Q.  Your work goes back 50 years. How did your earlier vision of the future turn out? What surprised you?

At the start we had thought our ideas would take hold within a 10-year span. The demise of school as we knew it was predicted.  Project-based, child-centered and child-driven learning would transform classrooms. We believed that every child would have a computer as well as every teacher. We imagined there would be more microworlds like turtle geometry.  The most surprising thing is how powerful computers of today are. Surprise (mixed with disappointment) as we watched new ideas go from lab out into the world only to be cut short due to antiquated evaluation methods.  I believe teachers need more time for “messing about” with new ideas (in the style of David Hawkins) and administrators need to have more in-depth knowledge about new ideas. The state of the world in general is a surprise with war, poverty and ignorance so prevalent.

Q. Who were your inspirations beside Seymour Papert?

There are three major sources from which I took inspiration:

  • Marvin Minsky
  • Margaret Minsky
  • MIT Artificial Intelligence lab.

Marvin Minsky mentored me before I began my collaboration with Seymour. I wanted to learn to program and so I took a job as Marvin’s secretary. A good friend of mine introduced us. When I joined Bolt, Beranek and Newman to work as a Lisp programmer, the Logo ideas had not taken shape. After performing our Muzzey experiment using Logo with 7th graders in place of their math class in 1968-69 Seymour and I left BBN to start a Logo research group as part of the AI Lab. Seymour and Marvin co-directed the lab. Marvin built a 4-voce music box for Logo. He hurried along the development of floor turtles. He continued to look for construction kits like Meccano that could be controlled through Logo.  He continued to advise me as I got involved in different projects. 

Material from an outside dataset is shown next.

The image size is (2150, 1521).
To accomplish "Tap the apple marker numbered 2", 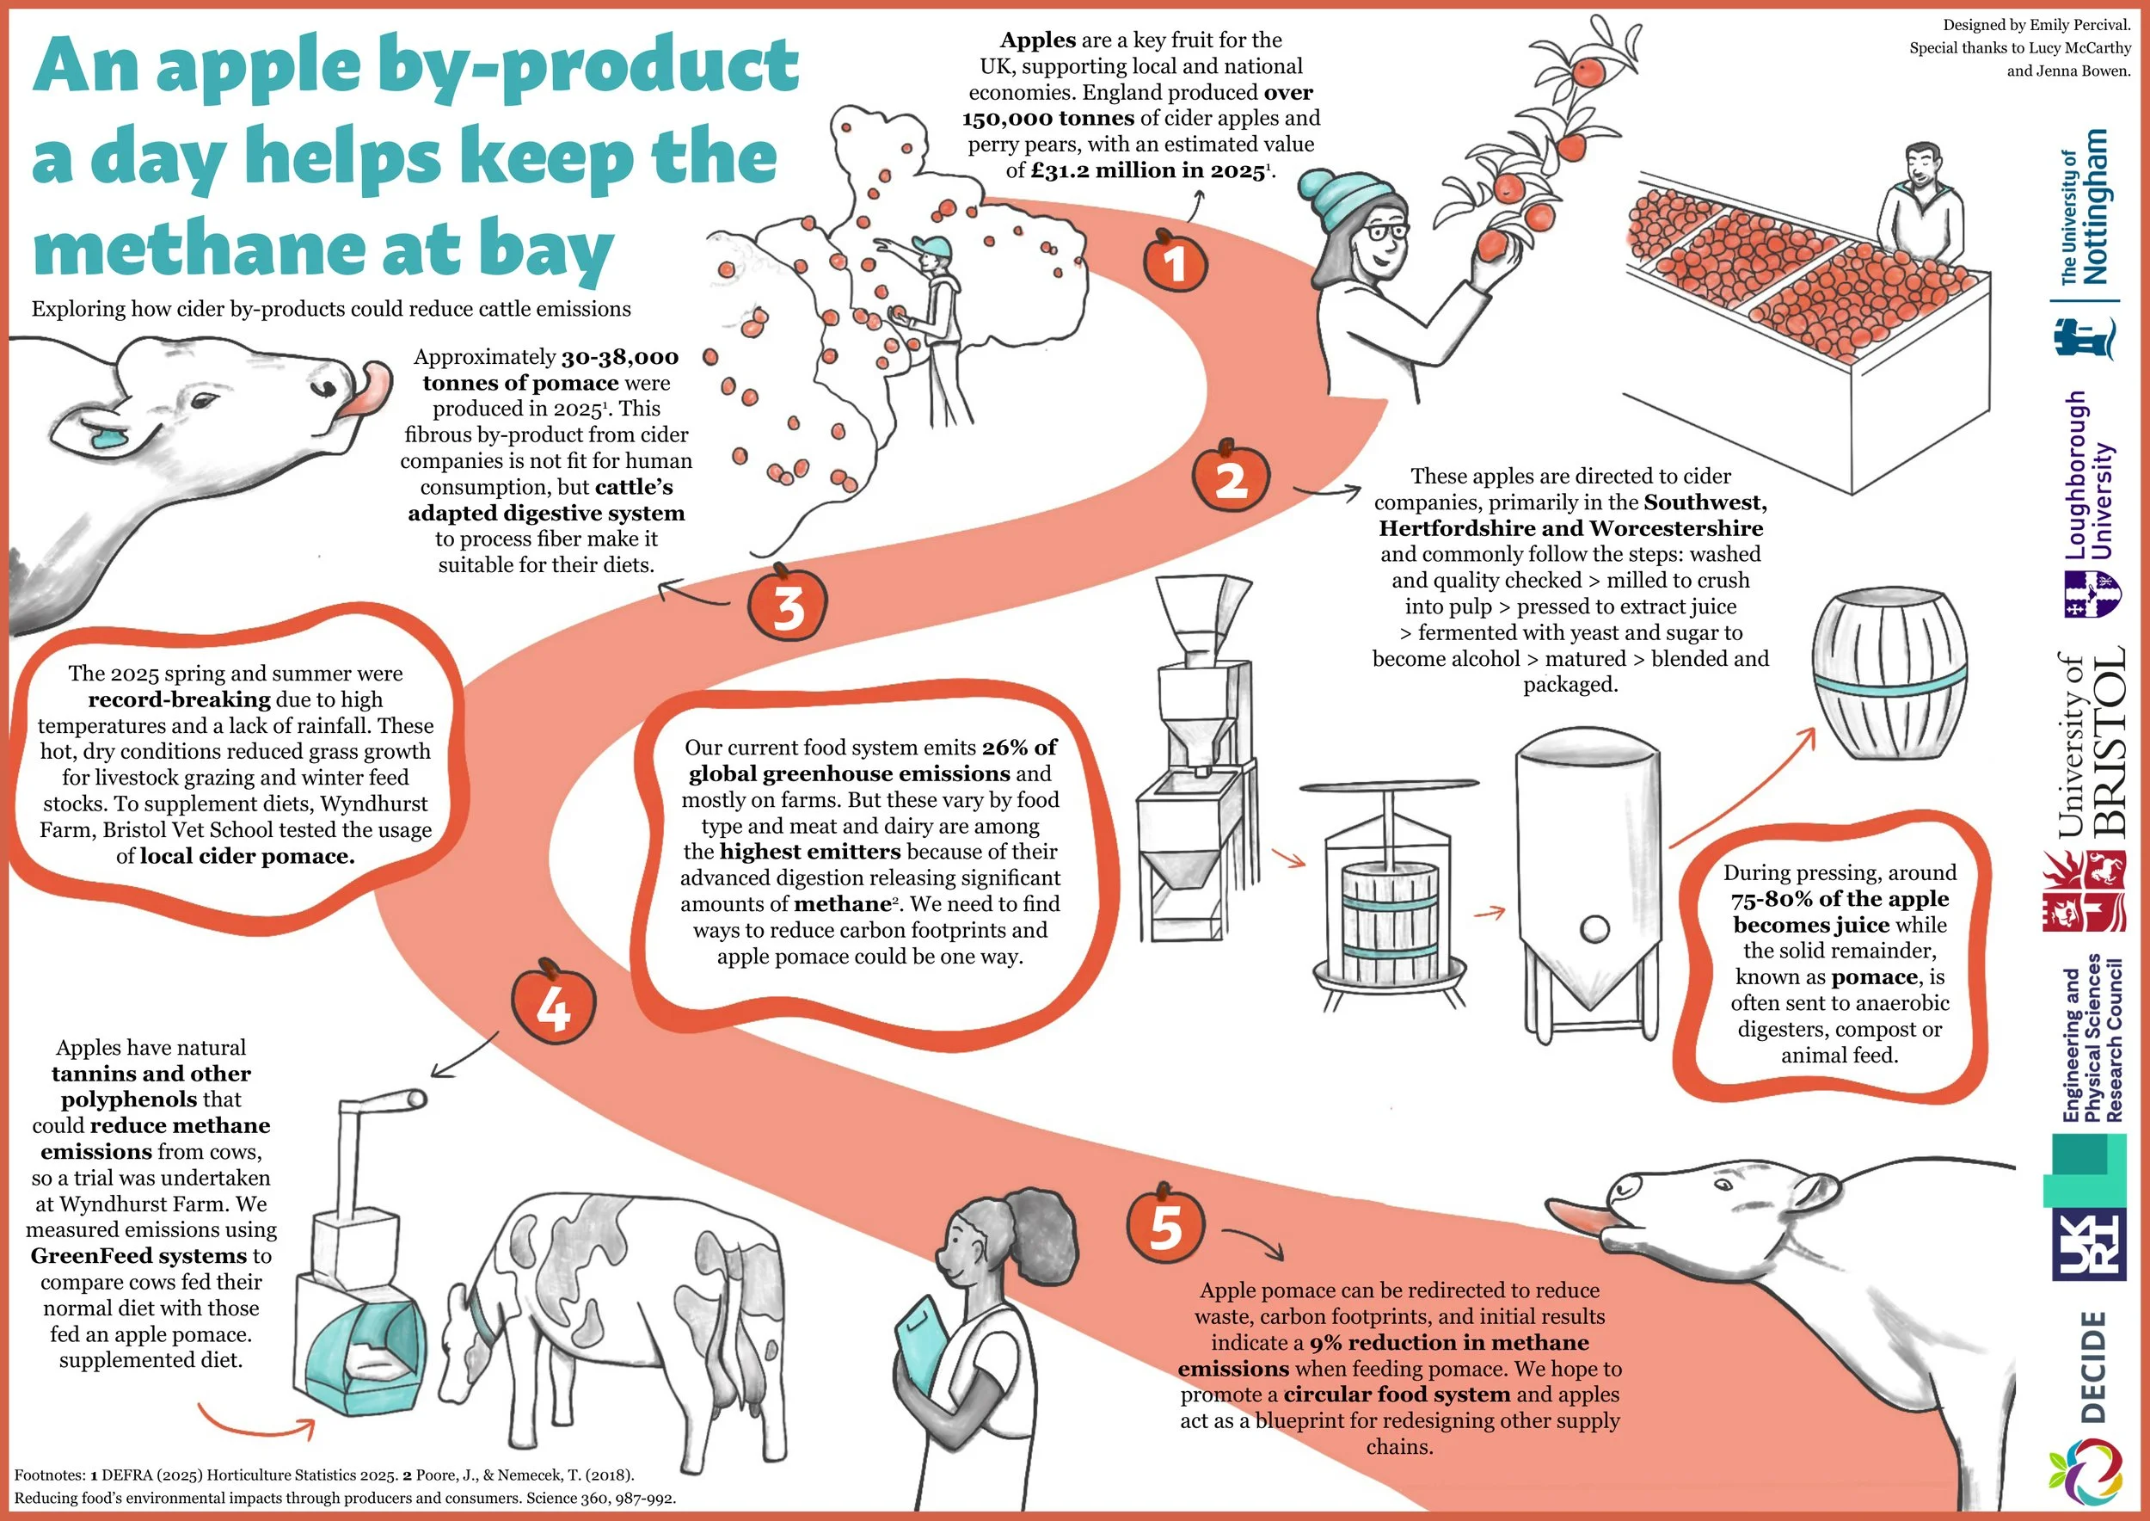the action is coord(1231,477).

Margaret Minsky became a close collaborator of mine when she was 15. We went to Exeter, England for a month and taught children there. She had grown up on Logo. I formed a collegial relationship with her. She also tried out new things and opened me to new possibilities. As it happens this has been a long-lasting collaboration from making Apple Logo, designing a PlayStation of the future at Atari Cambridge Research, extending Logo work to her own research in haptics, using force feedback, and so on. Our collaboration has continued through the decades.

The AI Lab was the third major influence in my life’s work. Logo could not have grown in such a multi-dimensional way without the diverse thinkers in the AI Lab. The hackers, the graduate students, the tech staff all played roles in Logo development. It was rich and raucous. But the prevailing atmosphere was experimentation and verification by building working models. One of the underlying ideas was the Papert Principle. Minsky explains: “… a mind cannot really grow very much merely by accumulating knowledge. It must also develop better ways to use what it already knows.”